The study of the relationship between communication and civil society is at the center of many of the most pressing problems facing democratic societies today. Fault lines across and between groups widen on an almost daily basis and are driven by a myriad of changes to the communication ecology: (a) an increasingly partisan cable news environment, (b) the thinning of local news coverage due to corporate consolidation, (c) ever-increasing campaign expenditures that hammer negativity, and (d) the pressure generated by the adversarial politics found in online news and social media. Disentangling these relationships is a necessary first step to understand how we might engage in civic repair and return to deliberative democratic norms. Understanding how we move beyond the “politics of resentment” and toward civic renewal is a large-scale socio-political project that requires detailed and extended study of the communication ecology and its social consequences. Our cluster project centers on hosting two conferences concerning computational social science methods and political and digital ethnographic research methods in the study of communication. This work focuses on the role of broadcast and digital media technology in everyday life, and examines the interplay of different research methods in STS.

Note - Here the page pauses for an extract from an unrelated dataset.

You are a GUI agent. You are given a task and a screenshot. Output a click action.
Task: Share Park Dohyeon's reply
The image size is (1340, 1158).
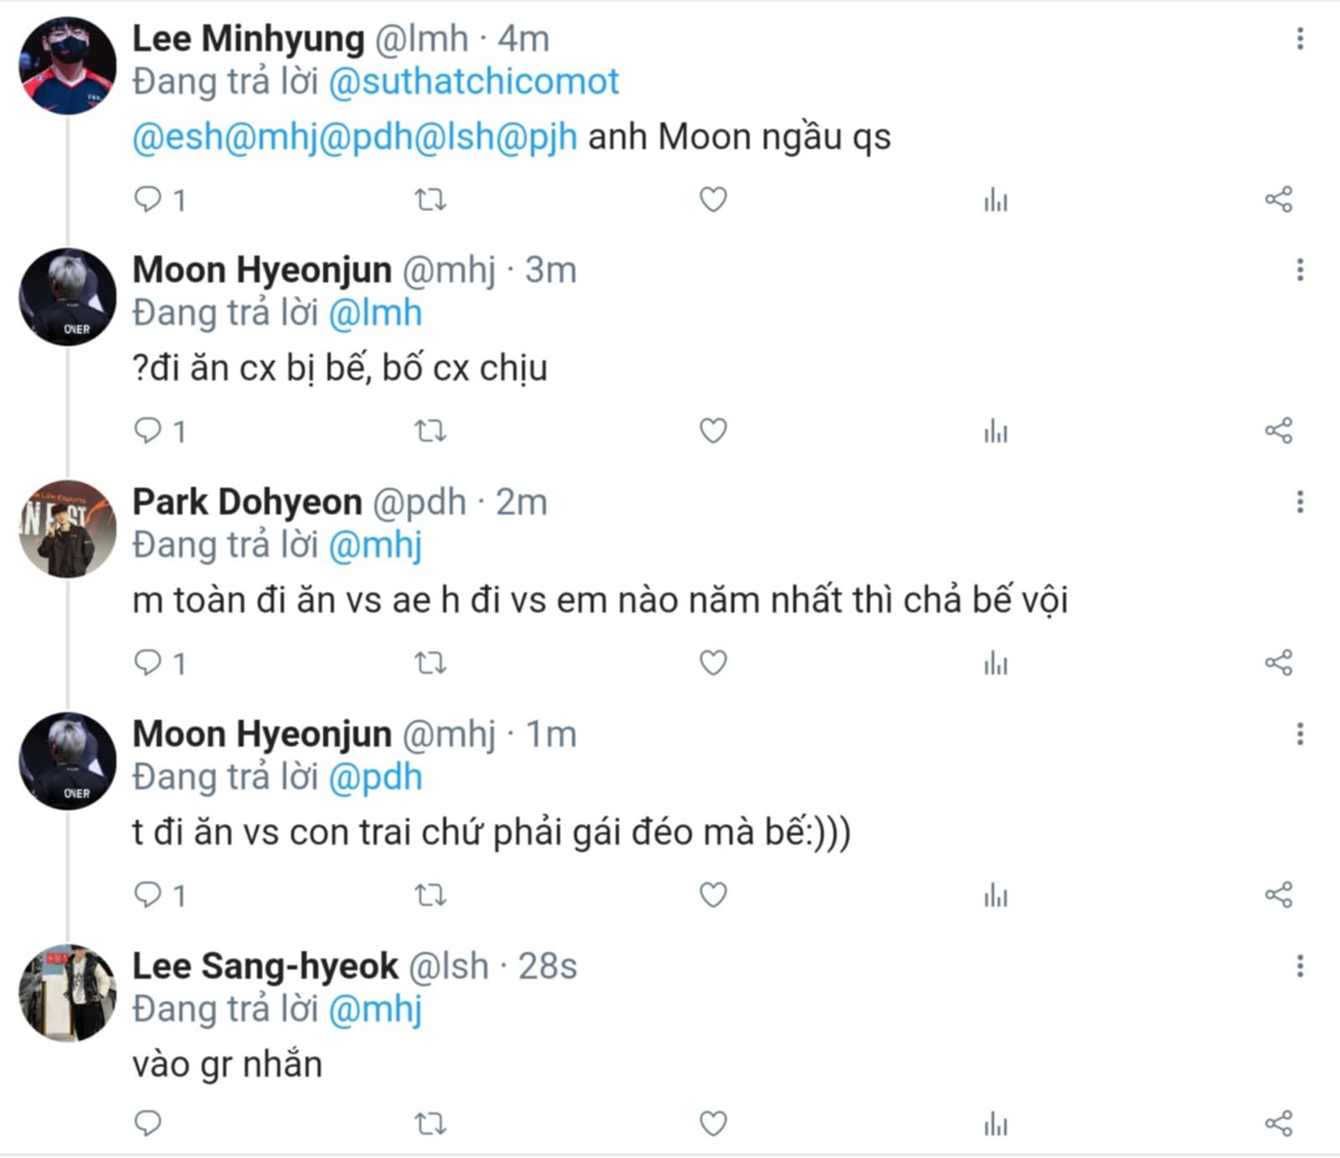pyautogui.click(x=1278, y=663)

Our Holtz Center-funded project extends our reach within the UW while simultaneously drawing upon excellence in computational social science and political and digital ethnographic research from around the globe to inform and advance our project. Specifically, in 2020, we will host a conference integrating UW-Madison faculty, both within and beyond our project, and internationally-recognized faculty in computational social science and/or ethnographic research who apply their work to important questions related to the contemporary communication ecology and questions of civic fracture (e.g., misinformation, social and institutional distrust, polarization, and contentious, oppositional politics). In 2021, we will hold a second international conference and resources to provide for public outreach on a parallel effort focused on question of civic renewal (e.g., civic engagement, public volunteerism, political participation, and deliberative discussion).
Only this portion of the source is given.